1つ前の話の続きで、この新しく生まれた0〜3個の中性子は、原子力発電所の燃料の中では、今度は別のウラン235にぶつかります。すると、またそこで核分裂が起こる → また新しい中性子が生まれる → また別のウラン235で核分裂が起こる…といったように、連鎖反応が起こります。

この反応が連鎖すると、発生するエネルギーも連鎖で増えます。そのため、配合したウラン燃料を放っておくと、どんどんエネルギーが発生するのです。そこで、原子力発電所の中では、中性子が発生しすぎないように中性子の動きを邪魔する「制御棒」という装置を使って、エネルギーの量を調整する仕組みになっています。

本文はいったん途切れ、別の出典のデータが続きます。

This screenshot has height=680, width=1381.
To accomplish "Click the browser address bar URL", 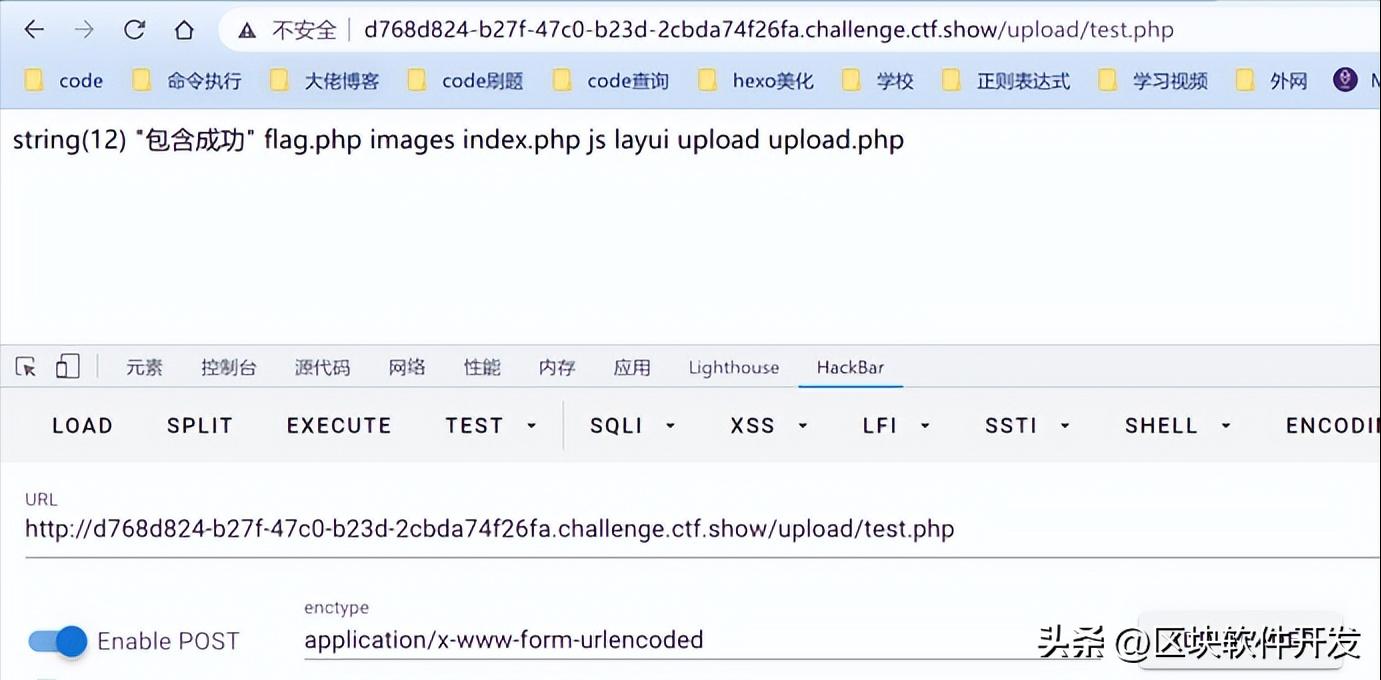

原子力発電所では、このウラン235が起こす核分裂のエネルギーを、水に吸収させます。エネルギーを吸収した水は熱くなり沸騰して、蒸気が発生します。この蒸気を使って、発電機(タービンとも呼ばれる)という電気を作りだす機械を動かすのです。

原子力発電所の中では、爆弾の爆発は起きていない

なお、「原子力発電所の中では原子爆弾の爆発が起きている」と思われている方も時々おられますが、ここまでの説明で、爆発をさせているわけではないことは、分かって頂けたでしょうか。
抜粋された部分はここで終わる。